Absurdly Driven looks at the world of business with a skeptical eye and a firmly rooted tongue in cheek.
Is this a nothingburger?
Traditionalists will worry.
For them, you see, McDonald’s represents all that is quintessentially American: Speed, convenience and obesity.
Yet McDonald’s is struggling. It can’t catch its breath as rivals have surged past it with wily techniques such as freshly-made burgers that taste better.
Same-store visits are down year on year. People are going elsewhere.
So the burger chain has been experimenting with radical changes. It’s introduced a Quarter Pounder that is made from, gasp, non-frozen beef.

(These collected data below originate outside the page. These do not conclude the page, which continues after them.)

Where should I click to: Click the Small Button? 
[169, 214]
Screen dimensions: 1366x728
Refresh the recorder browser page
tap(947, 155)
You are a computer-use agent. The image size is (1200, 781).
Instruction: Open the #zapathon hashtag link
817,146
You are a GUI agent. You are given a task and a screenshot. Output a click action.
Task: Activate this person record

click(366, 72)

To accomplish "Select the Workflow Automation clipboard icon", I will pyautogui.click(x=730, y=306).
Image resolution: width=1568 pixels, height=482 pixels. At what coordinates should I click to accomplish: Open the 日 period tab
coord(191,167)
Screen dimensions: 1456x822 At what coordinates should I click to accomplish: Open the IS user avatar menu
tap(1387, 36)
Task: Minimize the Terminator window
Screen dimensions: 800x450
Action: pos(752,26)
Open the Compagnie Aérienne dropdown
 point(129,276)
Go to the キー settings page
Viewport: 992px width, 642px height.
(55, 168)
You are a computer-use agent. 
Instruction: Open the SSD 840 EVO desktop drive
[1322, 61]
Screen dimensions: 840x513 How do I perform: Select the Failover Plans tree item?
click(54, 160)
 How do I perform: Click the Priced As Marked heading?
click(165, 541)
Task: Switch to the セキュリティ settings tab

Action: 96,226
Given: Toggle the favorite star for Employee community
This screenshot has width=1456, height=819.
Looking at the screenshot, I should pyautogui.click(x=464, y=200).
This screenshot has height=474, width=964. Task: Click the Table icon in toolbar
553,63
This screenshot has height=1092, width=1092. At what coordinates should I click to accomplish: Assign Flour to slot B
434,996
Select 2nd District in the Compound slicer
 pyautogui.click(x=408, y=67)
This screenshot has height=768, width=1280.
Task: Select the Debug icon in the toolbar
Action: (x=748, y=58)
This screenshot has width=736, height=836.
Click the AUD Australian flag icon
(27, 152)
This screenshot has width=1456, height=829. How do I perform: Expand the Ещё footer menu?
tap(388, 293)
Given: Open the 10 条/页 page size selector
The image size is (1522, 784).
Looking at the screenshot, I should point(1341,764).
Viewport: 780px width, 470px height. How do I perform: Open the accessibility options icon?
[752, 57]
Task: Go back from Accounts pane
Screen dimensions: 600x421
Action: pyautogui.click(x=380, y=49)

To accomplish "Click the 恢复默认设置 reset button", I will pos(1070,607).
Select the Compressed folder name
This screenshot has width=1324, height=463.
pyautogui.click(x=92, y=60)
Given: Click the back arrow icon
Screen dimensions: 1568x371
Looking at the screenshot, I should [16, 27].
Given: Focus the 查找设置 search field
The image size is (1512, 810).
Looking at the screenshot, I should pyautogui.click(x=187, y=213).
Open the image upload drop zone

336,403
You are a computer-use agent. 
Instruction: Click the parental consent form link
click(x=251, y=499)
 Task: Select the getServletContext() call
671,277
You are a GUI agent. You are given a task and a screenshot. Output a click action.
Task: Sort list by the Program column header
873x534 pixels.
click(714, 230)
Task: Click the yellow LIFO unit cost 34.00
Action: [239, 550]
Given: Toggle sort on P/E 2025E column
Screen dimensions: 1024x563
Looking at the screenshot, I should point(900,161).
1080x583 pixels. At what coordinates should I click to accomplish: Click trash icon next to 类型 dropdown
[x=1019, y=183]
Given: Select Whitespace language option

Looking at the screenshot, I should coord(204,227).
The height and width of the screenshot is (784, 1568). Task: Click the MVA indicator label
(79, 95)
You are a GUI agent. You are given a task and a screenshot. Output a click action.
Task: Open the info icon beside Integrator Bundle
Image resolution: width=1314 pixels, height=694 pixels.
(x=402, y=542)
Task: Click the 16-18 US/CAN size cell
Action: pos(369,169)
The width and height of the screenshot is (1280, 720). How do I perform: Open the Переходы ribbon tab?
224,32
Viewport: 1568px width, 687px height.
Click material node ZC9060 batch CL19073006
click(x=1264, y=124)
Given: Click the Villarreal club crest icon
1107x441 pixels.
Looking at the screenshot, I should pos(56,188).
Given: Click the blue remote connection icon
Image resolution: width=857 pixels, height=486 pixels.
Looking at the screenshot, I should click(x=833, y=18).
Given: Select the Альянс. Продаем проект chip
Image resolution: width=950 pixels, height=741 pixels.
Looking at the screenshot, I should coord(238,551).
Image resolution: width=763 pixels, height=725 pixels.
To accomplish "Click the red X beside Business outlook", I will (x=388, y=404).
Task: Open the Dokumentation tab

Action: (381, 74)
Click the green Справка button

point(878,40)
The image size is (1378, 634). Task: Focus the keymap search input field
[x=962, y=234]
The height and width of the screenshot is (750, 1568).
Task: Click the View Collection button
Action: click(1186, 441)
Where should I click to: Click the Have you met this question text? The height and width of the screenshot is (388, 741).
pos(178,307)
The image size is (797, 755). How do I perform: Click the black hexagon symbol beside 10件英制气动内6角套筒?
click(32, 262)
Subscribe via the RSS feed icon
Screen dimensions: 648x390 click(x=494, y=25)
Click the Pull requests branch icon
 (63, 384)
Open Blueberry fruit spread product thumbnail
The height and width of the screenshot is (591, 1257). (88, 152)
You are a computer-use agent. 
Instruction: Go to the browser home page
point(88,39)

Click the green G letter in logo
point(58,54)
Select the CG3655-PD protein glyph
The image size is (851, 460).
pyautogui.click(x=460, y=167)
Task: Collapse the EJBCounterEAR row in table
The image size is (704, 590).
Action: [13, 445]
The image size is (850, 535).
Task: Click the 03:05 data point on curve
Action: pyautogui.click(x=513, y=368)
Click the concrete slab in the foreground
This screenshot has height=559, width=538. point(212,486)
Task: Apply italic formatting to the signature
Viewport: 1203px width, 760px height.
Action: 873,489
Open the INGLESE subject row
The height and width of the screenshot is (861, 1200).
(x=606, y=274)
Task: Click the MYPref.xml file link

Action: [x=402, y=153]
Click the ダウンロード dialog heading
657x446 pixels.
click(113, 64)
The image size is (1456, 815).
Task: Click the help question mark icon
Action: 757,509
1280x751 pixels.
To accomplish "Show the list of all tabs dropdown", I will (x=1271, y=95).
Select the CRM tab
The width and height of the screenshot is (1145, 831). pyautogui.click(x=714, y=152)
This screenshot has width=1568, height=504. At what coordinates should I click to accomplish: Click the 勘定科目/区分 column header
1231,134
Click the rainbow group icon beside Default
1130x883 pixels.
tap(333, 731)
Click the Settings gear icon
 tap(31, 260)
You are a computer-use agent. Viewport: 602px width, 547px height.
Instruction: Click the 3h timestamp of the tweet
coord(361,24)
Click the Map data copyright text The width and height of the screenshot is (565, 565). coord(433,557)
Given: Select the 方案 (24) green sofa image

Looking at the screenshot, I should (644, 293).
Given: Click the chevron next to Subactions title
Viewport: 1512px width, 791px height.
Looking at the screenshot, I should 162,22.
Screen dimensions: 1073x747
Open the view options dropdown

My Lyft driver in Denver likely still hasn’t come down from the high of McDonald’s new touchscreen ordering system.
Ray Kroc’s baby has even started to fix its ice-cream machines.
Now, however, the whole nation is about to experience something that it never thought it would see: baby kale in a burger.
(I pause for screams of delight from millennials and the strangled ululation of diehards.)
This month, McDonald’s Signature Sriracha Sandwich is available nationwide.
It’s been tested for a year now and it seems that many Americans are adopting the palateĀ of the bearded, the check-shirted and the extremely self-confident.
Or, perhaps, they just love sriracha sauce and don’t realize that the funny green stuff inside the burger is kale. In which case, don’t tell them that there’s spinach inside too. They might never recover.
The sandwich costs around $5, so it’s pricey, but not as a pricey as the $10 coffees that Starbucks is making specially for the younger sorts.
I fear we’re still some way from, say, a McDonald’s Kaleburger. I also worry that kale might not be all that to millennials anymore.
What if they’ve left it behind with quinoa and Kombucha and moved on to, I don’t know, goat-horn soup and fried quail quills?
That’s the problem McDonald’s must wrestle with. It’s like a vast tanker that takes a long time to turn around, which is awkward when human tastes change with the wind.